- _TASK REQUIREMENTS_:
Rewrite the stretch of entries from the line containing "The width and" through the line containing "Task: Click the", changing "Vouchers" to "Coupons" and keeping everything else the same.

- _INPUT ROWS_:
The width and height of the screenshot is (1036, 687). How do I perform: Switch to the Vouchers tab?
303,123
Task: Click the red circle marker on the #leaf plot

* * *

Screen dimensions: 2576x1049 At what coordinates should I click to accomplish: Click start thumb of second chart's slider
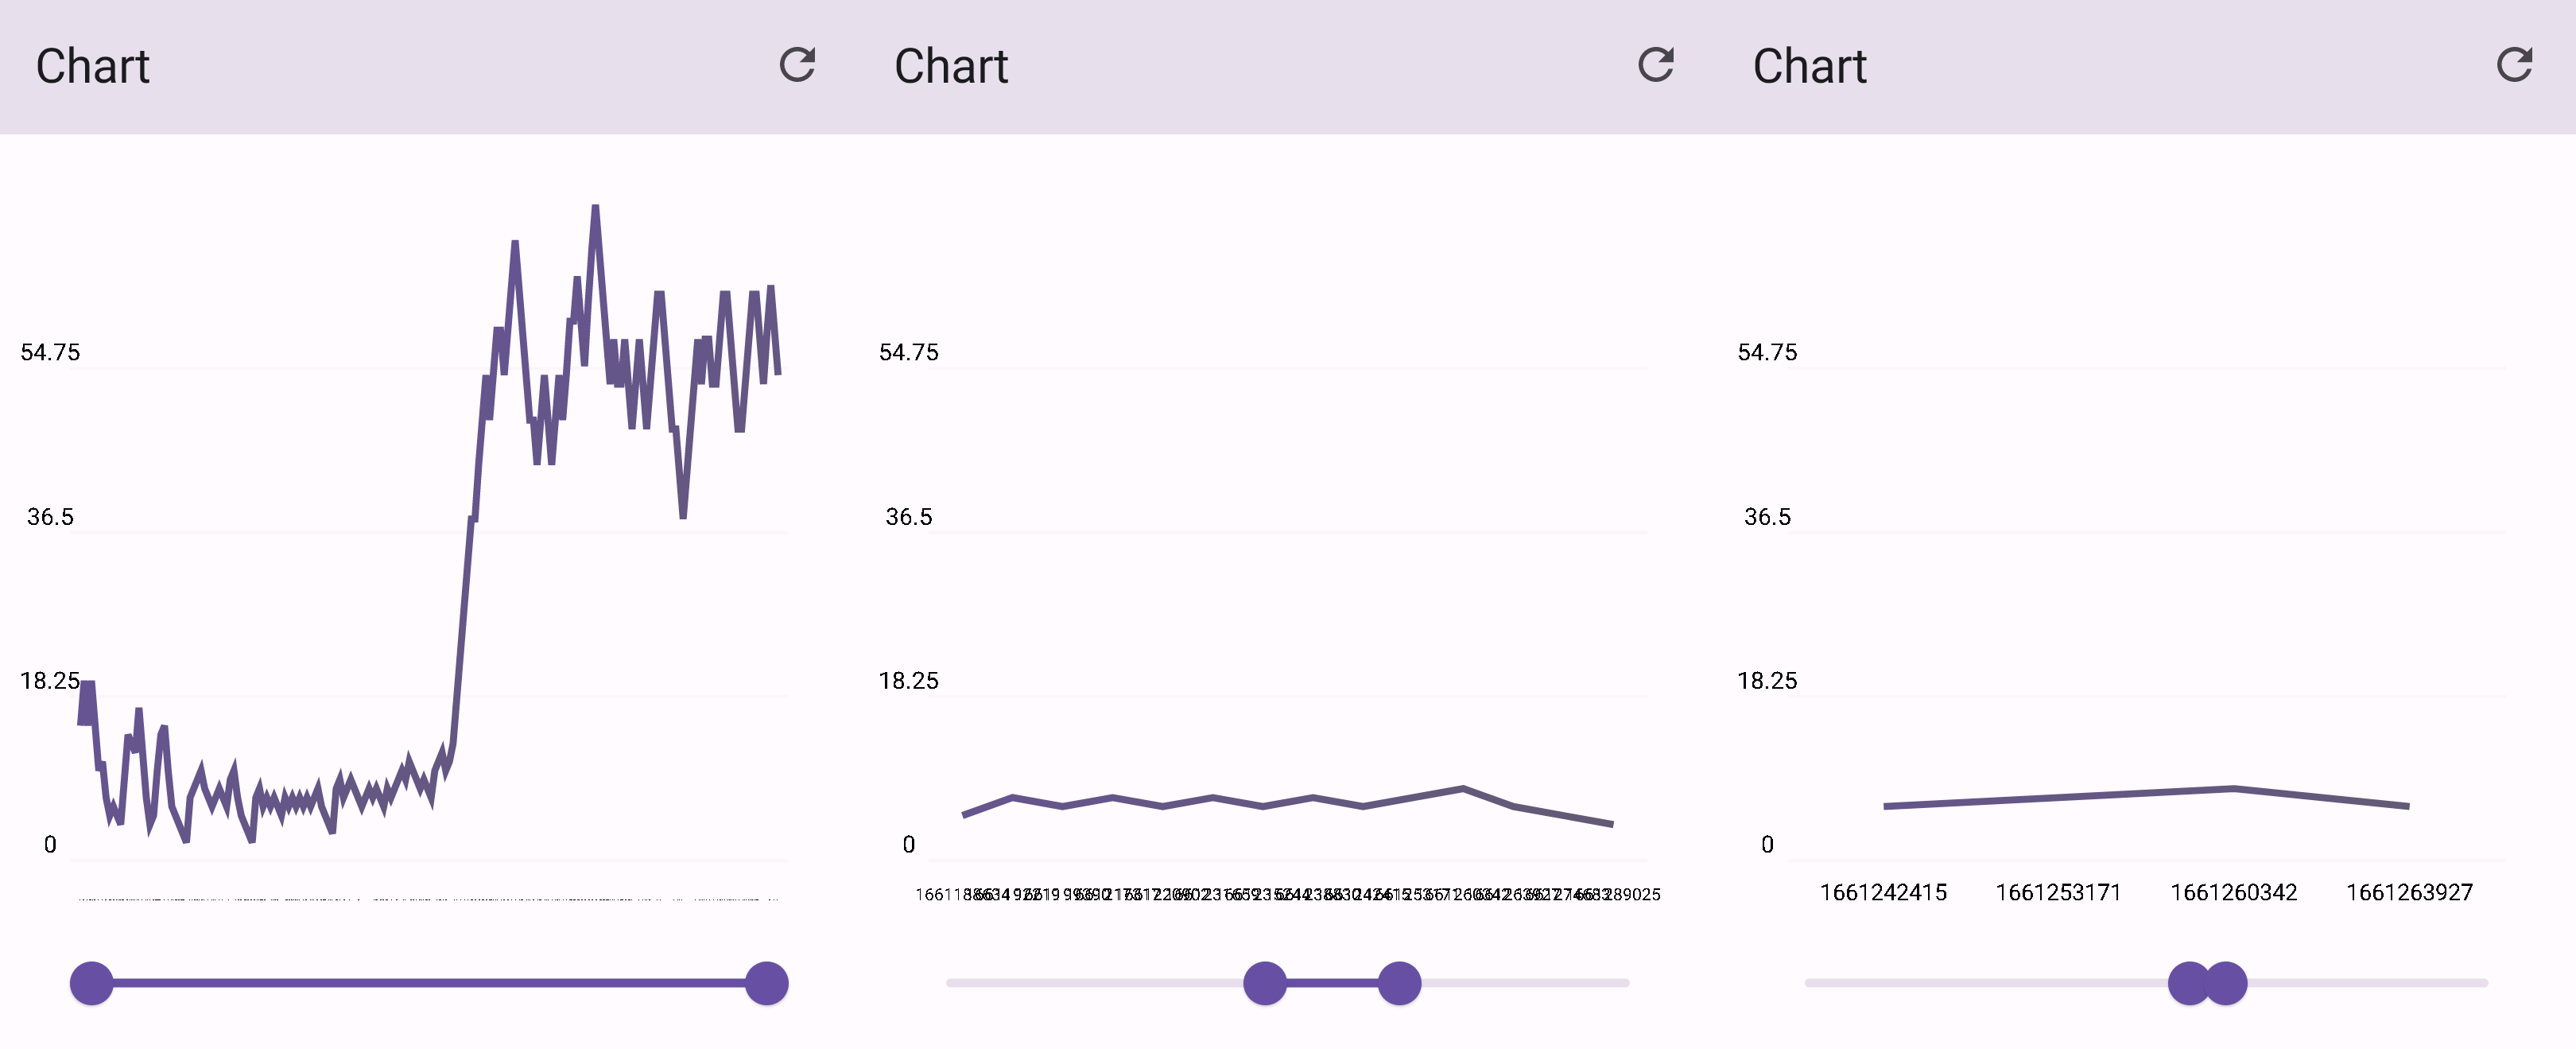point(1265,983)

- _EXPECTED ANSWER_:
The width and height of the screenshot is (1036, 687). How do I perform: Switch to the Coupons tab?
303,123
Task: Click the red circle marker on the #leaf plot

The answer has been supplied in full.